**PAGE TEXT:**
■ ■ ■
The river is completely dark. A solitary vessel is glowing like a diamond-studded jewel on the inky black surface. The roar of the helicopters that criss-cross the sky all day is finally gone. The voices of the people who pass by speaking a dozen languages about office affairs by my window in the afternoons and evenings are all silent.
Even the gulls are gone.
A solitary lamp glows on my nightstand providing just enough light to illuminate my keyboard rather insufficiently. When I look outside the window I see circles of light on the concrete right below the street lamps in a straight line all along the river.
There is no one there. Yet I don’t feel alone.
A diffused light illuminates a small patch from a neighbour’s window.
Someone is awake.
I love the night. I love the night in the city.
I love it when a place so full of life and people and dogs and loud voices and music and the light rail bells and the boat horns and the generators grows so quiet.
Yet, I always know that there are people around. They’re not gone.
They’re all going to come back the next day.
I know that there are those who love the night in the midst of nature. They love the looming dark shapes of the mountains or the clear starry skies in quiet meadows in the middle of the night.
I used to live in one such place close to the Sierras surrounded by meadows and gardens and trees. They even had a light ordinance there so people could watch the stars on clear days.
■ ■ ■
**DATASET RECORDS:**
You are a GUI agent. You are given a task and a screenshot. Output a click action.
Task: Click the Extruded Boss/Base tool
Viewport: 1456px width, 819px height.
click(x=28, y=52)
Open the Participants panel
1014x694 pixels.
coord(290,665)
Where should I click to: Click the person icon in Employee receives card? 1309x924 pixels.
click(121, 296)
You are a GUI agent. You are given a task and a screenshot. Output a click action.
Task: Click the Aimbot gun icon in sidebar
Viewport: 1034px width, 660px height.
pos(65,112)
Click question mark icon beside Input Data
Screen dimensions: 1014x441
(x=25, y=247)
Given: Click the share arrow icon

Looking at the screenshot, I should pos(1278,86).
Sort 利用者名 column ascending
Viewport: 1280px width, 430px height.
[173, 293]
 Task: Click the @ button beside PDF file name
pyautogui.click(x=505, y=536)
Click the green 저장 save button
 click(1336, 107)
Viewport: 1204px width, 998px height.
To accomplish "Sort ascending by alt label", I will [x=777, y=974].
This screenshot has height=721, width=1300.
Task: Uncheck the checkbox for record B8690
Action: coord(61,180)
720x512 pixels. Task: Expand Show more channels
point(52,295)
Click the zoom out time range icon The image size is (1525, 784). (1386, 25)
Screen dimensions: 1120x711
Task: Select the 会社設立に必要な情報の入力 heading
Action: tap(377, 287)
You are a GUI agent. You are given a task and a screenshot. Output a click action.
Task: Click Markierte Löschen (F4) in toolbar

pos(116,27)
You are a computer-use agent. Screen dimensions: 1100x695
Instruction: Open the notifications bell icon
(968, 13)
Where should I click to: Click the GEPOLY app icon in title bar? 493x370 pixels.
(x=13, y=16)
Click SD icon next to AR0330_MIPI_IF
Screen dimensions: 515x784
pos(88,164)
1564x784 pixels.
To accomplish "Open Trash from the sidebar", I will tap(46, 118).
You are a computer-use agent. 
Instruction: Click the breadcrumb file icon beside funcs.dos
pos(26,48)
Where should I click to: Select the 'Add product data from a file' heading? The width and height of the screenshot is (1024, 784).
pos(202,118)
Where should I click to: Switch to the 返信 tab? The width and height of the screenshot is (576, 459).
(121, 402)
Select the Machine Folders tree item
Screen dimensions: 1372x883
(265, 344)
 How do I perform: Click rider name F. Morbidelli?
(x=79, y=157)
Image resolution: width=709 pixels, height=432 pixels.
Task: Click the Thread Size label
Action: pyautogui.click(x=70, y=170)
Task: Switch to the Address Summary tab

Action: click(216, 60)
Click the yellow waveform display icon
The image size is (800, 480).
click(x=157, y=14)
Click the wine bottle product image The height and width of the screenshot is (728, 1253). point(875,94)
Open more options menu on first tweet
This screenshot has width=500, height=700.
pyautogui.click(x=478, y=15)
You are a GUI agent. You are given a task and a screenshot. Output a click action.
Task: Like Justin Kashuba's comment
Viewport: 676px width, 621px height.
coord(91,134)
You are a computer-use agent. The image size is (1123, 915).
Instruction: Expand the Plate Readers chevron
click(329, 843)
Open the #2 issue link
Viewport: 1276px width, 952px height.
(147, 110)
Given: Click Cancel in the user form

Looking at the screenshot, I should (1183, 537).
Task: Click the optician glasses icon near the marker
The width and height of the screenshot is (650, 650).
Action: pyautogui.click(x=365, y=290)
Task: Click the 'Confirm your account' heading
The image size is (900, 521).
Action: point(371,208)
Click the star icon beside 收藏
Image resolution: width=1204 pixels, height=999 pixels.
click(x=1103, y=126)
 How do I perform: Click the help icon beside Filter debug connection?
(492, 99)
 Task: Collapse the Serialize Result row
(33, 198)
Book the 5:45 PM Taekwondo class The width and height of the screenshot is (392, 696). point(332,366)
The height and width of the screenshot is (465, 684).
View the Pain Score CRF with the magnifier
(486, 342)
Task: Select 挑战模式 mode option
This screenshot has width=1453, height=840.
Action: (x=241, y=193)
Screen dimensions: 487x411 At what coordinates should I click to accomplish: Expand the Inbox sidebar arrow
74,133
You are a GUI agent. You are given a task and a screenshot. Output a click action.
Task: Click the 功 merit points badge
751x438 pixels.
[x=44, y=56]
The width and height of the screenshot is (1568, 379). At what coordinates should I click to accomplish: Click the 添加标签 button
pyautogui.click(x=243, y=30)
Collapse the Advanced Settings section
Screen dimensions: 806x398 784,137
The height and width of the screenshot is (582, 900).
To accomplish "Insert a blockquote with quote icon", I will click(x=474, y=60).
■ ■ ■
**THE TASKS:**
[1] Transcribe the full essay on night in the city, keeping every word and line as it appears.
[2] In the entries, restate word for word the lines that begin at the line containing "Viewport: 1204px width, 998px height." and end after the line containing "point(52,295)".

**SOLUTIONS PER TASK:**
[1]
The river is completely dark. A solitary vessel is glowing like a diamond-studded jewel on the inky black surface. The roar of the helicopters that criss-cross the sky all day is finally gone. The voices of the people who pass by speaking a dozen languages about office affairs by my window in the afternoons and evenings are all silent.
Even the gulls are gone.
A solitary lamp glows on my nightstand providing just enough light to illuminate my keyboard rather insufficiently. When I look outside the window I see circles of light on the concrete right below the street lamps in a straight line all along the river.
There is no one there. Yet I don’t feel alone.
A diffused light illuminates a small patch from a neighbour’s window.
Someone is awake.
I love the night. I love the night in the city.
I love it when a place so full of life and people and dogs and loud voices and music and the light rail bells and the boat horns and the generators grows so quiet.
Yet, I always know that there are people around. They’re not gone.
They’re all going to come back the next day.
I know that there are those who love the night in the midst of nature. They love the looming dark shapes of the mountains or the clear starry skies in quiet meadows in the middle of the night.
I used to live in one such place close to the Sierras surrounded by meadows and gardens and trees. They even had a light ordinance there so people could watch the stars on clear days.

[2]
Viewport: 1204px width, 998px height.
To accomplish "Sort ascending by alt label", I will [x=777, y=974].
This screenshot has height=721, width=1300.
Task: Uncheck the checkbox for record B8690
Action: coord(61,180)
720x512 pixels. Task: Expand Show more channels
point(52,295)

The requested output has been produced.